======== Selected excerpt

While there are efforts afoot to broaden the impact and reach of US law on hackers, particularly with the US Department of Justice (the DOJ) planning to coordinate ransomware attack investigations with similar protocols it uses for terrorism cases, and with members of Congress attempting to extend private citizens the right to sue foreign governments for hacks,1 the United States Supreme Court has adopted a narrower interpretation of the Computer Fraud and Abuse Act (the CFAA), the US’s main anti-hacking statute.
Given the DOJ’s emphasis on investigating and prosecuting cybercrimes, and the need to update aging statutes when it comes to cybersecurity, it is possible that Congress will make a legislative proposal to amend the CFAA in response to the Court’s decision, perhaps even in a package of other reforms. The decision, moreover, leaves open certain questions, such as whether and how the CFAA’s private right of action can be used going forward in civil web-scraping cases. Accordingly, it remains important to stay abreast of this and other fast-moving developments on data protection.
Former circuit split
Last amended in 2008, the CFAA prohibits intentionally accessing a computer without authorization or in excess of authorization, but it does not define either of these term. 18 U.S.C. § 1030(a)(2). As technology has advanced, the courts have differed on the definitions, resulting in a circuit split. The First, Fifth, Seventh, and Eleventh Circuits previously held that using a computer to access information that you are legitimately authorized to access, but doing so for an improper or unauthorized purpose, is a violation of the CFAA. The Second, Fourth, and Ninth Circuits, however, held that a violation of the CFAA only occurs if you access information on a computer that you are prohibited from accessing. The Supreme Court granted certiorari to hear Van Buren to finally define the CFAA’s ambiguous language and settle the dispute. 140 S. Ct. 2667.
Nathan Van Buren’s conviction
This issue finally reached SCOTUS on the conviction of a police sergeant from Cumming, Georgia, who the government argued had abused his authorized access to the Georgia Crime Information Center database by taking money to find out information for a local man. United States v. Van Buren, 940 F.3d 1192, 1197 (11th Cir. 2019). At trial, Van Buren moved for acquittal, arguing he had not exceeded authorized access as meant by § 1030(a)(2) of the CFAA. Id. at 1198. The district court rejected the motion, and the Eleventh Circuit affirmed the conviction. Id. at 1210. The Supreme Court heard argument on November 30, 2020. See our prior alert regarding the oral argument here.
The Supreme Court’s ruling
In a 6-3 opinion written by Justice Amy Coney Barrett, the Supreme Court held that an individual who uses an authorized computer to access permissible areas of the computer—such as files, folders, and databases—does not violate the “exceeds authorized access” clause of the CFAA, even if the individual uses the accessed information for a prohibited purpose. Van Buren v. United States, No. 19-783, 2021 WL 2229206 (US June 3, 2021). The Court ruled that the government’s broader interpretation of the statute “would attach criminal penalties to a breathtaking amount of commonplace computer activity.” Id. at *11.

================

**Parts of the exercise**
[1] List every federal circuit court that the article on the Van Buren decision names in its account of the circuit split.
[2] Continue the article on the Supreme Court's Van Buren ruling, starting right after its final sentence.

======== Data

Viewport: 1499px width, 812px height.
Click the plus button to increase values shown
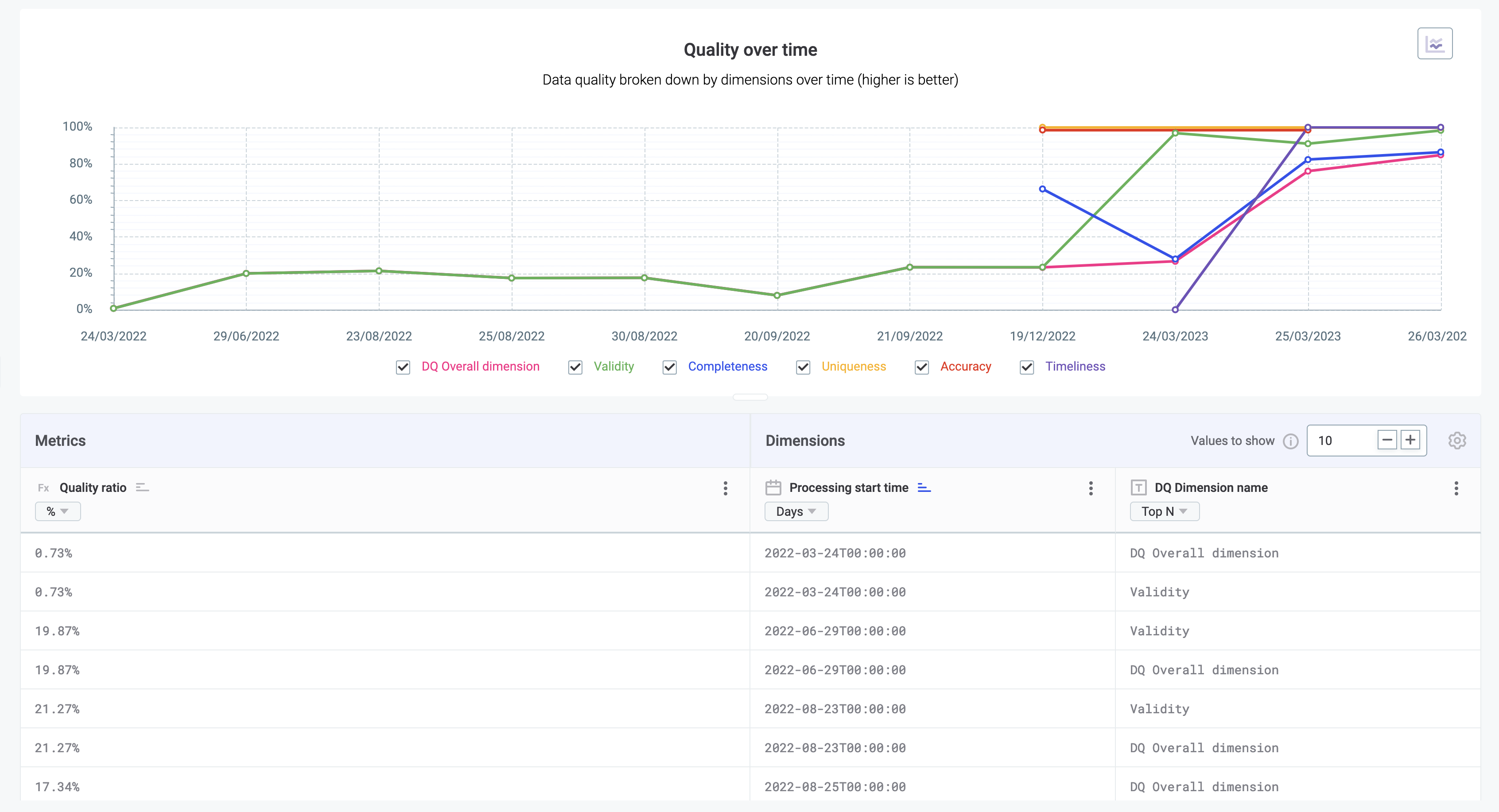pos(1410,441)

================

**Results**
[1] First Circuit, Fifth Circuit, Seventh Circuit, Eleventh Circuit, Second Circuit, Fourth Circuit, Ninth Circuit

[2]
“If the ‘exceeds authorized access’ clause criminalizes every violation of a computer-use policy, then millions of otherwise law-abiding citizens are criminals,” reasoned the majority. Van Buren, 2021 WL 2229206, at *11. “Take the workplace. Employers commonly state that computers and electronic devices can be used only for business purposes. So on the Government’s reading of the statute, an employee who sends a personal e-mail or reads the news using her work computer has violated the CFAA.” Id.
The Court also considered the implications of a broader reading to the Internet, discussing the many websites, services, and databases that authorize a user’s access only upon the agreement to follow specified terms of service. Van Buren, 2021 WL 2229206, at *11. Interpreting “exceeds authorized access” as incorporating the purpose for such access might encompass violations of such terms of service. Id.
Finally, the Court stated that the government’s approach “would inject arbitrariness into the assessment of criminal liability.” Van Buren, 2021 WL 2229206, at *12. Because purpose-based limits on access are often designed with an eye toward information misuse, they can be expressed as either access (prohibiting accessing such information for certain purposes) or use (prohibiting the use of information for certain purposes) restrictions. The government’s reading of the CFAA would render such conduct a violation only if the employer phrased the policy as an access restriction. The Court concluded, “An interpretation that stakes so much on a fine distinction controlled by the drafting practices of private parties is hard to sell as the most plausible.” Id.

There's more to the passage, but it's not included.